Fall is the best time to start having soups again for lunch. Gives you a little warm kick in the middle of that afternoon. Something to keep you going till dinner time.
This soup is extreamly low in fat and has 20% of your daily Vitamine C requirement and only 2 Weight Watchers points.
Butternut Squash Soup Recipe
By September 1, 2014Published:
- Yield: 3/4 cup each (10 Servings)
- Prep: 45 mins
- Cook: 35 mins
- Ready In: 1 hr 20 mins
Calories: 55 | Fat: 2g | Protein: 4g | Carbs: 10g | Fibre: 3g | WW Points: 2
- 1 1/2 pound butternut squash (1 small to medium)
- 1 tsp canola oil
- 2 stalks celery , chopped
- 1 small onion , diced
- 1 carrot , chopped
- 1 tsp cumin ground
- 1/4 - 1/2 tsp chipotle chile ground
- 1/8 tsp cloves ground
- 6 cups vegetable broth
- 1 cup Almond milk
- lemon freshly squeezed
- 1 tsp sea salt
- 1/4 tsp pepper freshly ground
- 1/2 cup greek yogurt nonfat
- 2 tbsp chives snipped fresh
- Preheat oven to 350F.
- Cut squash in half and seed. Place the halves on a baking sheet lined with parchment, cut-side down.
- Bake until tender when pierced with a knife, 45 minutes to 1 hour. Scoop out flesh when cool enough to handle.

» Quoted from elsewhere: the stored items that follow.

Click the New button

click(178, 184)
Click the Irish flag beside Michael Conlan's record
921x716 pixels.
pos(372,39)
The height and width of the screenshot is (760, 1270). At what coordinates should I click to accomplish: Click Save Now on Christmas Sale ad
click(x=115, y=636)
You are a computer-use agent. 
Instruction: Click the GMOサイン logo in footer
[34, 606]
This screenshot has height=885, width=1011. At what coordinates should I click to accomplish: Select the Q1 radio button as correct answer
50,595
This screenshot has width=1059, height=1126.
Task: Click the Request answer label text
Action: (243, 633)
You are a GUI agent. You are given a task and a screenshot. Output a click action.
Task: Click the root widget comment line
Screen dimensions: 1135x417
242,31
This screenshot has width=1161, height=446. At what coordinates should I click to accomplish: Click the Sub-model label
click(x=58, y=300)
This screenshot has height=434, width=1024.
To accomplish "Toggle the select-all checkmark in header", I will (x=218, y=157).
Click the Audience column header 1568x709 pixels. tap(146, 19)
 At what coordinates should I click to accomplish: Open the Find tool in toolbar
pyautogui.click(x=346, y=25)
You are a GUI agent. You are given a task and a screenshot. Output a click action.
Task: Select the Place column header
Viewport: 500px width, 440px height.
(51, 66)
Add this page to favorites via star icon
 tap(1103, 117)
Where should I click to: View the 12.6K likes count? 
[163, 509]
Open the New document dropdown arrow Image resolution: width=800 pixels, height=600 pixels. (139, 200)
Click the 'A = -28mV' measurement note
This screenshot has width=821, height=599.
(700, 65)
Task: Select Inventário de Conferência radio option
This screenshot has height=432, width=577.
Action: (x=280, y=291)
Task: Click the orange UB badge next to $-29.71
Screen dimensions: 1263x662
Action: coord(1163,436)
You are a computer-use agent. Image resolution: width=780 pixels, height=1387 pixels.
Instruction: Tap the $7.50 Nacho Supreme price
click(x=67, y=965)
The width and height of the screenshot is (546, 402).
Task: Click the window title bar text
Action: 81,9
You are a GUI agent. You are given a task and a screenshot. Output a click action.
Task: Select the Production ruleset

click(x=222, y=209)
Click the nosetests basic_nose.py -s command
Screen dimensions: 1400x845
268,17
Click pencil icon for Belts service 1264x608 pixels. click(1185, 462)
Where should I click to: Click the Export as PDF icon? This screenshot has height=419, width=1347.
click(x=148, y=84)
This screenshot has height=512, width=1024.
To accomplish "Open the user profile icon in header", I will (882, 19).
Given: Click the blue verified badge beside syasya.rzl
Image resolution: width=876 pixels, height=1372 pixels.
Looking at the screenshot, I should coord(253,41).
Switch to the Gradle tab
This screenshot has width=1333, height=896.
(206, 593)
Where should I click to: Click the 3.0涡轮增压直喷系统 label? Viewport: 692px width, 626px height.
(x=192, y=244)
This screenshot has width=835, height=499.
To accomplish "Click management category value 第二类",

- Heat oil in a large saucepan over medium heat. Add celery, onion and carrot and stir to coat. Cover, reduce heat to medium-low and cook, stirring frequently, until soft, 8 to 10 minutes. Stir in the squash flesh, cumin, chipotle to taste and cloves. Add broth and almond milk and simmer, covered, until the vegetables are very tender, 20 to 25 minutes.
- Puree the soup with an immersion blender or a regular blender in batches until smooth. Season with salt and pepper. Garnish with a drizzle of yogurt and sprinkle of chives (or parsley) and freshly squeezed lemon. Enjoy!